The guitar was refinished in black and on his return to the United Kingdom, he used it during The Beatles' first appearance on the television program Ready Steady Go! on October 4, 1963, and on the program Thank Your Lucky Stars in December 1963.
Harrison used the guitar during the Beatles' October 1963 week-long tour of Sweden, the first overseas gig for the band since their early days in Hamburg. He interchangeably used his Country Gentleman and the 425. Harrison was photographed with the guitar extensively on this tour, and the entire band was photographed posing with the guitar as well. This is purported to be the only known photograph in existence of all four Beatles holding a single guitar.
Harrison played this guitar as The Beatles recorded I Want to Hold Your Hand at Abbey Road Studios. This song, The Beatles' fifth single, gave the band its break in the US market. The same session produced the recording of This Boy.
John Lennon also played the guitar backstage at a performance in Glasgow, Scotland, on October 5, 1963. A photograph published in an August 1964 Beat Monthly magazine shows Lennon with this guitar.
In the late 1960s or early 1970s, Harrison gave the guitar to George Peckham, who had a long association with Apple and especially George Harrison in multiple roles, including cutting engineer at Apple. Peckham had borrowed a guitar from Harrison for his appearance on Top of the Pops, as a rhythm guitarist in the band The Fourmost. When he went to return the guitar, Harrison gave it to him, saying that it was a "great rhythm player."

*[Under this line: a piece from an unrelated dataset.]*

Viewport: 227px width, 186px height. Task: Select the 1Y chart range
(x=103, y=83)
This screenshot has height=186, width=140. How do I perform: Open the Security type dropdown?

Prior to Packham receiving the guitar it was modified from its original state with an additional pick up added. Peckham kept the guitar in the condition he received it with no further modifications. The guitar case sold with the guitar was given to Peckham by Slade band member Noddy Holder, as Peckham was carrying it around without a case. Holder said he couldn't bear to see a Beatles guitar carried around without a case.

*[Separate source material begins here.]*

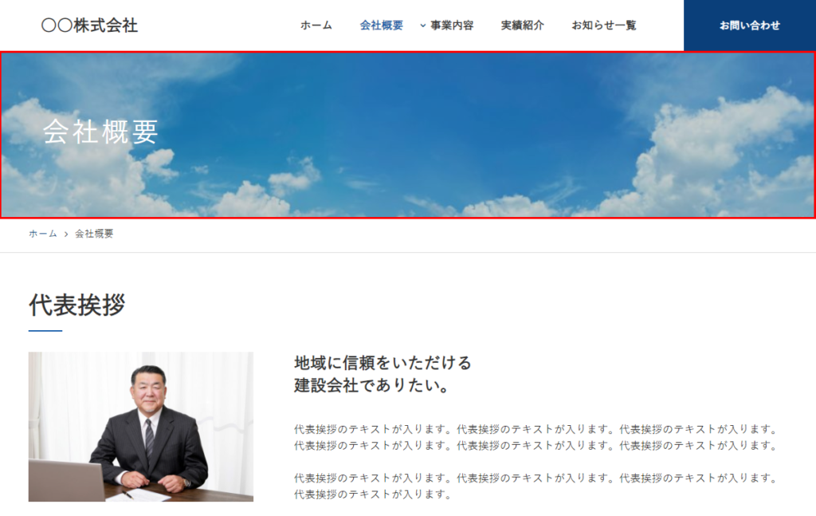Click 会社概要 in the breadcrumb trail

coord(94,234)
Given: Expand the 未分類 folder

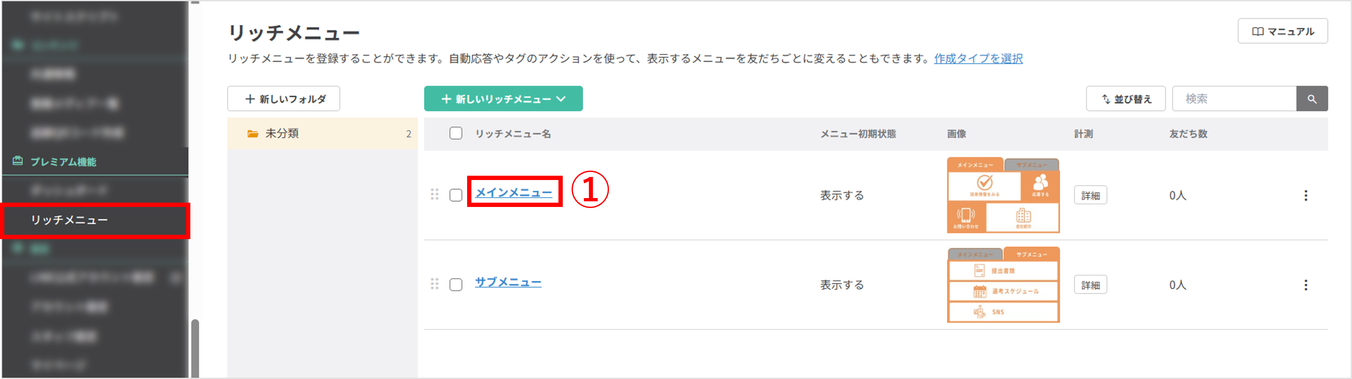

George Harrison's 1962 Rickenbacker 425 guitar eventually sold for $742,000 (including buyer's premium) during fast and furious bidding from at the Julien's auction at Hard Rock Café New York on Saturday, May 17, 2014
16 | $623,500 | 1963/1964 Fender Stratocaster

Provenance: Blues guitarist Stevie Ray Vaughan received this instrument from his wife, Lenny, in 1980 as a 26th birthday present.
Auctioned by Christies, 2004
Stevie Ray Vaughan first saw "Lenny" in an Austin, Texas, pawn shop. He loved it but didn't have the $350 that was on the price tag. His first wife, who he named the guitar after, did a "whip-round" and got some of Vaughan's friends to put in $50 each and bought the guitar for Vaughan's birthday. They presented to him on October 3, 1980, at Steamboat Springs – a nightclub he often played at.

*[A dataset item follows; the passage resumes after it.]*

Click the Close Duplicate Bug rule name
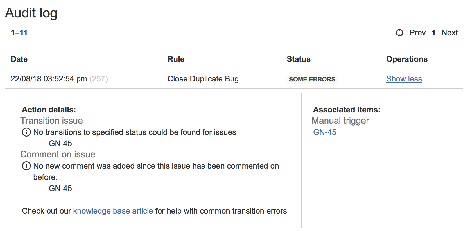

He replaced the neck with the mid-'50s-style maple neck given to him by Billy Gibbons. He kept the tremolo arm, pickups and frets in their original condition, but added his signature and the SRV initials, which were a trademark of the majority of Stevie Ray Vaughan's guitars, on the neck plate and pick guard.
The guitar has Mickey Mantle's autograph on the back of the body. Mantle signed it on April 10, 1985, when Vaughan was invited to play the national anthem at the Houston Astros season opener at the Houston Astrodome.
Stevie recorded with this guitar on many of his love songs, including Riviera Paradise, and of course Lenny, and it was used on stage whenever he played Riviera Paradise live.
Stevie Ray Vaughan died in a helicopter crash in 1990.
The guitar was put up for auction at the Eric Clapton Crossroads Guitar Festival on June 24, 2004 and it was sold to Guitar Center for $623,500.
All of Stevie Ray Vaughan's personal guitars are held by the Stevie Ray Vaughan Estate. This is the only known one to ever have been released.
17 | $615,203 | 1950s Rex acoustic

Provenance: Paul McCartney's first guitar. In a letter signed by Paul McCartney, he says, “This was the first guitar I ever held. It was also the guitar on which I learned my first chords.”
Auctioned by Cooper Owen, 2006
McCartney bought the guitar from a school mate, Ian James, who he credits with teaching how to play the guitar, and, as Ian James put the guitar up for auction, McCartney must have given it back to him at some stage in its life. It is the same guitar that he used to woo John Lennon with a few of the chords that Ian James had taught him, and so gained entry into John Lennon's band The Quarrymen in 1957.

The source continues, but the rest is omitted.